A weekend treat; PLANTcakes!

Updated: May 31, 2018

Over the weekend I posted on Instagram about an amazing stack of pancakes I'd whipped up for a Saturday breakfast treat. They were so good, by Sunday night I was still thinking about them. Due to the amazing amount of love these pancakes (or as I like to call them, plantcakes) received, I thought I'd share the recipe with you all as so many of you were commenting and direct messaging me about them! Thank you all for the love and support. I hope you enjoy the recipe and as always, please tag me and let me know what you think!


INGREDIENTS:

  • 1 ripe banana, mashed

  • 1 cup unsweetened plant milk

  • 1 tsp apple cider vinegar

  • 1 tsp vanilla essence

  • 1 cup wholemeal flour or oat flour (made from rolled oats)

  • 1/2 cup rolled oats

  • 1 tsp baking powder

  • 1 cup frozen blueberries (optional)

  • Fresh fruit (to serve, optional)

METHOD:

  1. Whisk the banana, milk, apple cider vinegar and vanilla in a medium bowl.

  2. Mix the flour, oats and baking powder in another bowl.

  3. Add the wet ingredients into the dry ingredients and stir gently to combine.

  4. Heat a non-stick pan over low heat. For each pancake, pour roughly ½ cup batter onto the pan and spread gently. Add some blueberries onto the batter (optional).

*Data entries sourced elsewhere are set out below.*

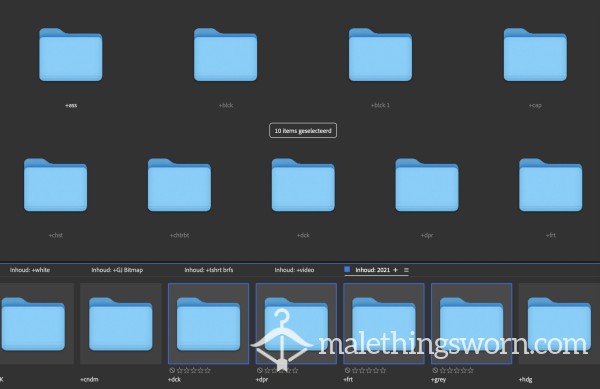600x389 pixels.
Task: Switch to the Inhoud: +GJ Bitmap tab
Action: click(117, 270)
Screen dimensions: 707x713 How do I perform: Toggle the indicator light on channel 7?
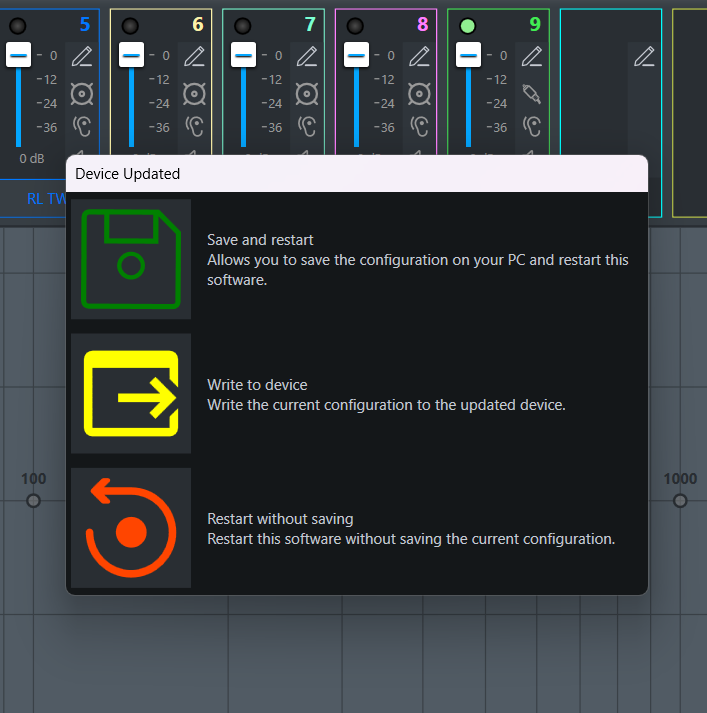tap(243, 25)
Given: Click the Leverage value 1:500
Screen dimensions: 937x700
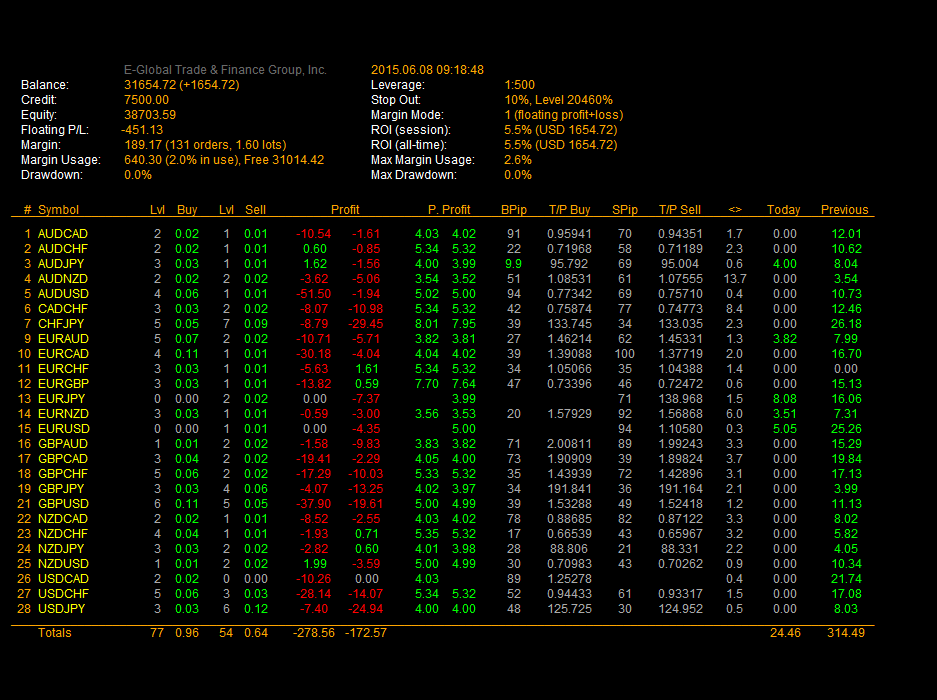Looking at the screenshot, I should point(520,85).
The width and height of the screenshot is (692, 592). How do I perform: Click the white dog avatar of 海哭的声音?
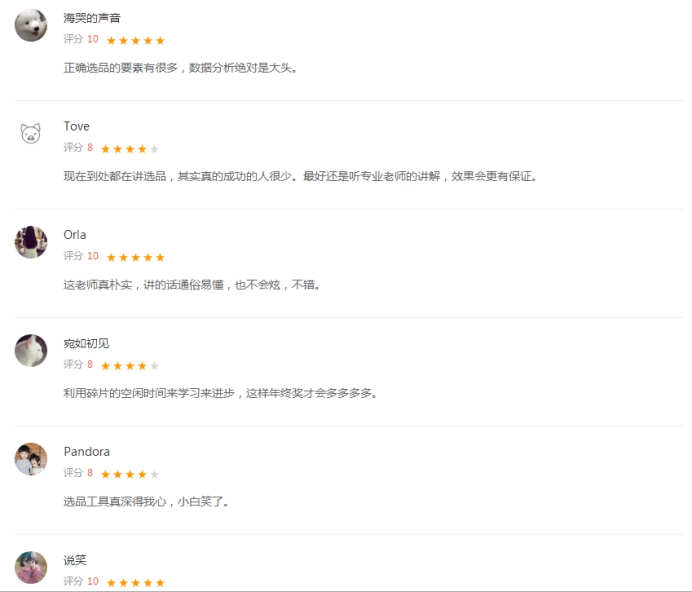(31, 25)
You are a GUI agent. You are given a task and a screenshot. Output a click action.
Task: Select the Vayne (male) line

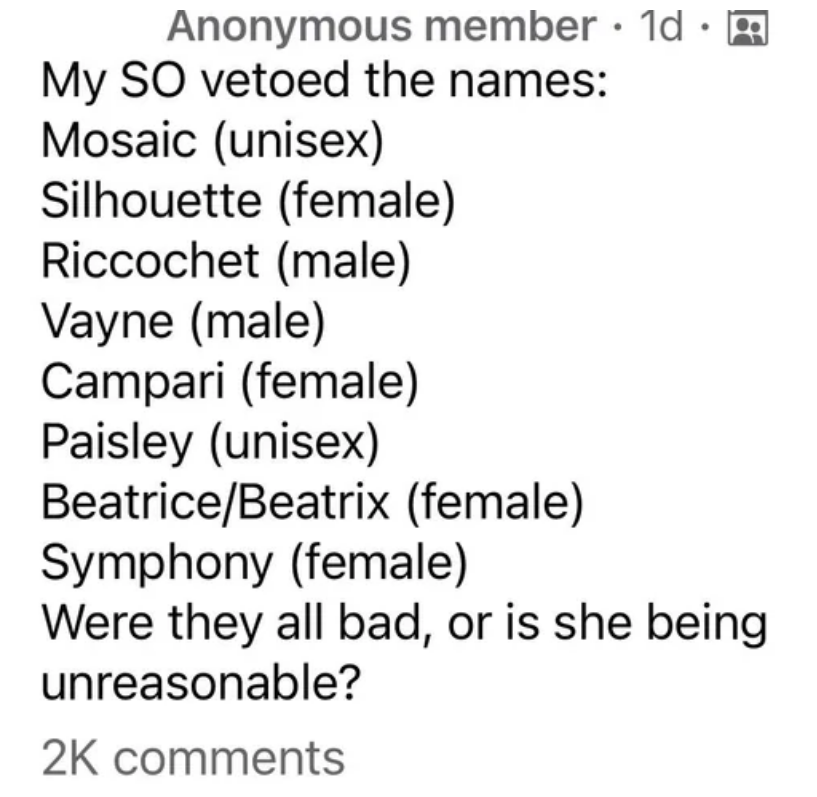[183, 322]
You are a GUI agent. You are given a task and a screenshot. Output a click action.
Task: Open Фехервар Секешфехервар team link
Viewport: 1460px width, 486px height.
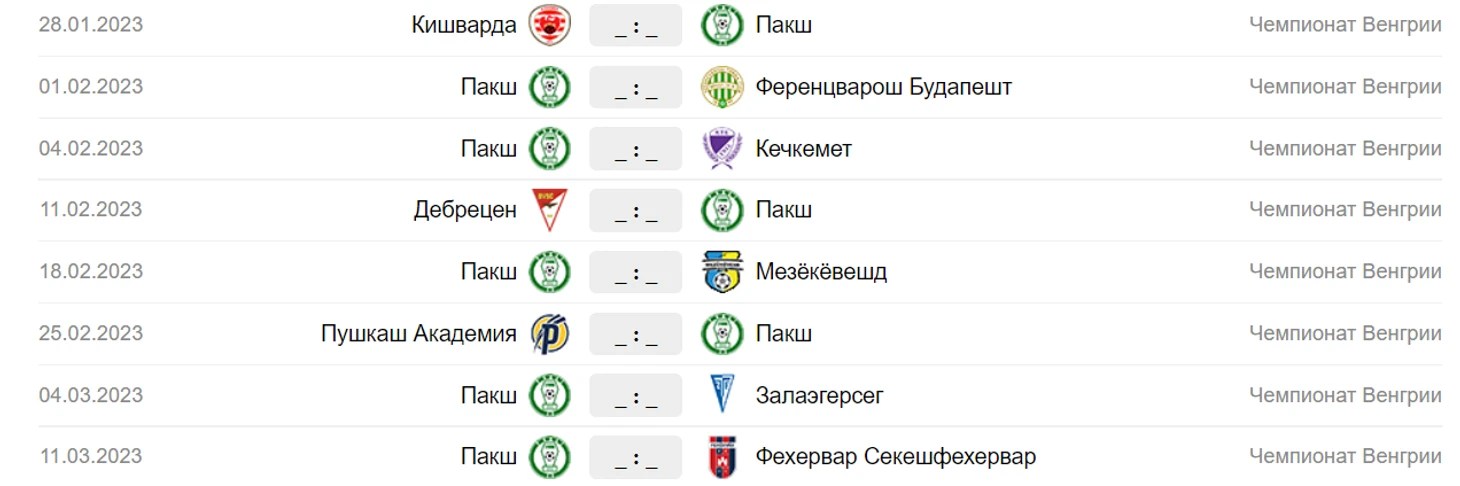[x=895, y=457]
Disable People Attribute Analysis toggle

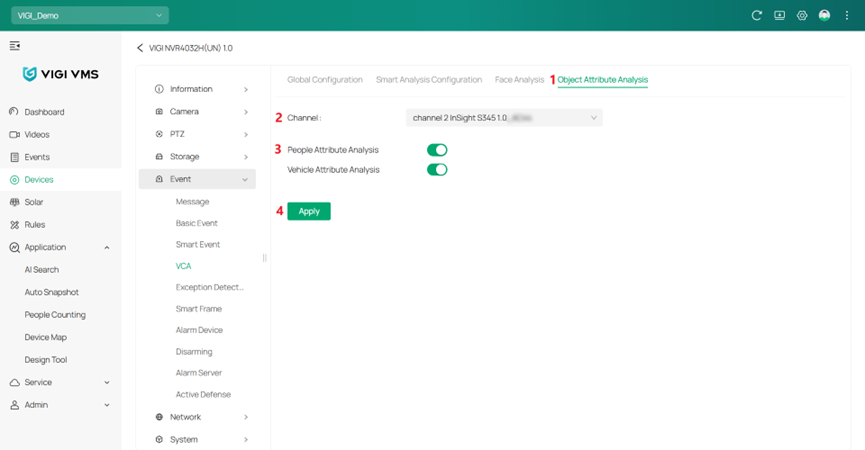coord(437,150)
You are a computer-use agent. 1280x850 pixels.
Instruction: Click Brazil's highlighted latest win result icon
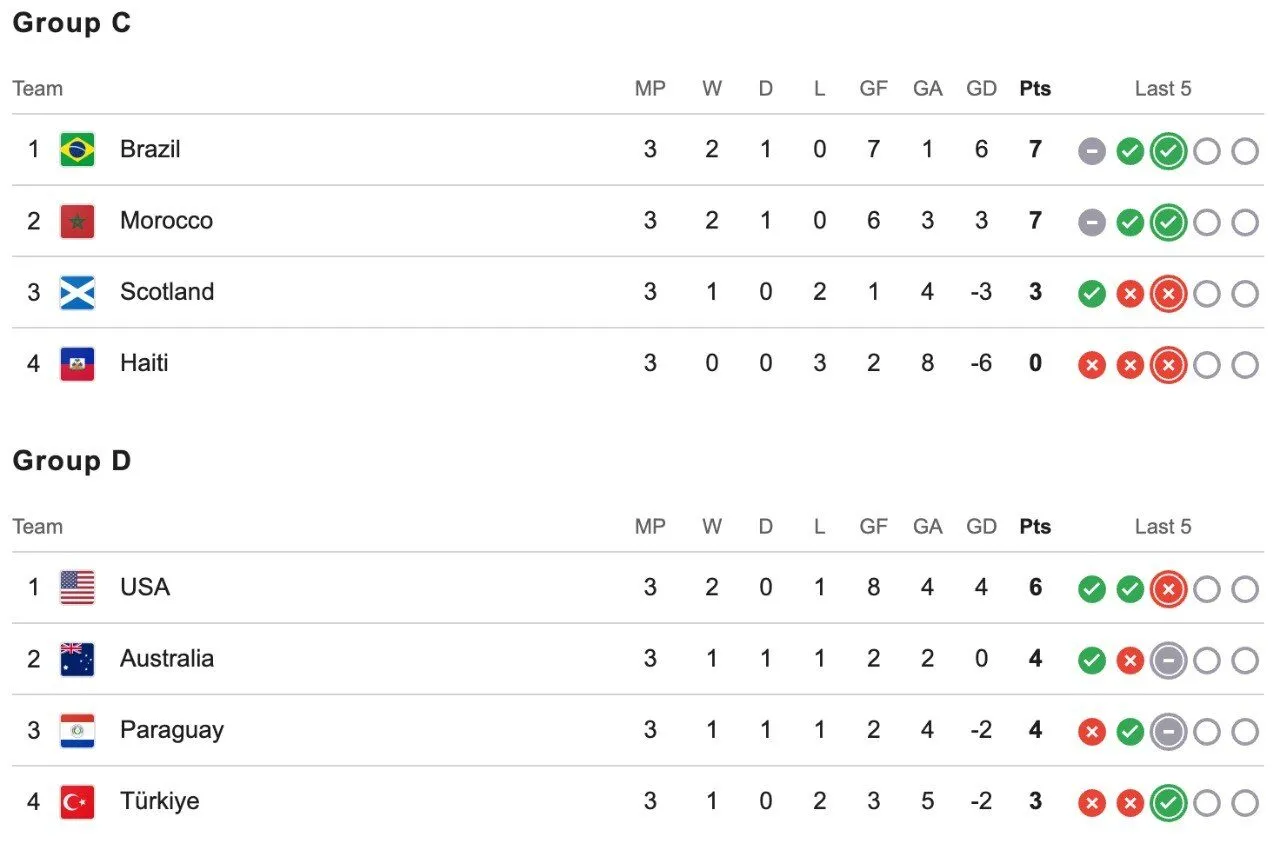pyautogui.click(x=1168, y=151)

  5. Cook for 2 to 3 minutes, until the pancakes begin to bubble on top, are golden brown on the bottom, and release easily from the pan. Flip and cook for 2 to 3 minutes more.

  6. Repeat with remaining batter.

  7. Serve hot with fresh fruit, or stewed oranges as pictured!

*makes 2 serves (3 pancakes each).

Perfect with a warm cup of tea or herbal tonic!